大部分が多年生の草本で、多くは花時をのぞいて茎は短くて立ち上がらず、たいていは細長い根出葉を多数つける。地下茎を横に這わせるものは、広がったまばらな集団になり、そうでないものは、まとまった株立ちになるものが多い。葉の基部は鞘になって茎を抱く。鞘が古くなると細かく裂けて糸状の網目になる場合があり、これを糸網(しもう)という。
多くのものでは花茎は葉の間から長く伸び、その先に小穂をつける。小穂には柄がある場合とない場合があり、いずれにしてもその基部に包があり、包の基部は鞘になるものが多い。
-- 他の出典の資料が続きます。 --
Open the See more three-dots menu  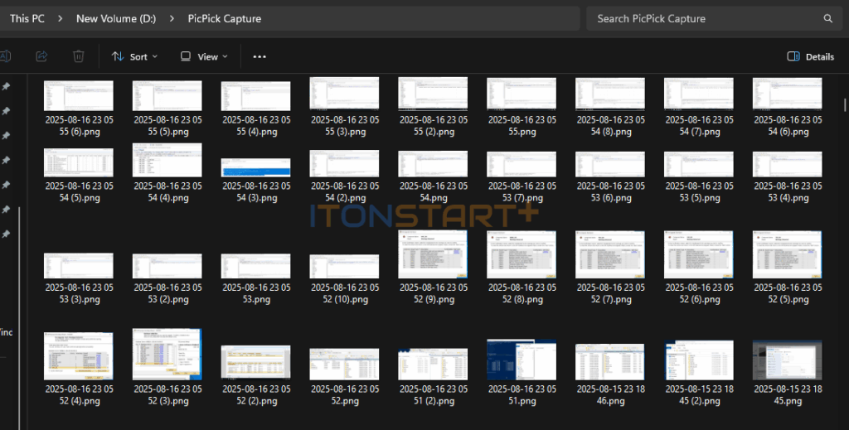(260, 56)
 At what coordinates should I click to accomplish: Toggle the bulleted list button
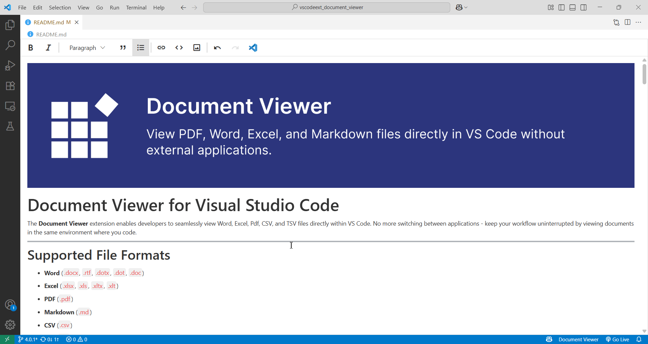tap(141, 48)
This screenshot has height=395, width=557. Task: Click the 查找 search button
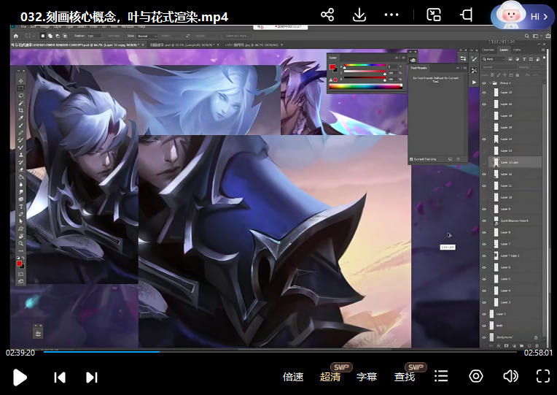click(x=405, y=377)
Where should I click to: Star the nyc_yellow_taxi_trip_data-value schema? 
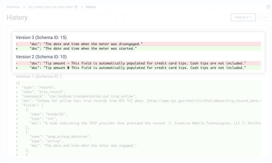click(76, 7)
小穂は穂状に配列するものが多い。茎の先端に小穂を1つだけ持つものもある。アブラシバなどは、多数の分枝を持つ円錐花序を形成する。この仲間は、スゲ属の中では原始的なものと見なされている。また、少数ながら、花茎が伸びず、葉の根元で開花する種も知られている。
スゲ属の花は雄花と雌花が別になっている。雄花は鱗片一枚に雄しべが包まれているだけのもの。雌花は、雌しべが果包(かほう)という袋に包まれているのが特徴で、その外側に一枚の鱗片がある。
[編集] 小穂
小穂は、軸の回りに花と鱗片が螺旋状に配列したものである。短ければ球形に、長ければ棒状、あるいはひも状になる。花茎には普通は複数の小穂がつくので、その先端のものを頂小穂(ちょうしょうすい)、それより下から横に出るものを側小穂(そくしょうすい)という。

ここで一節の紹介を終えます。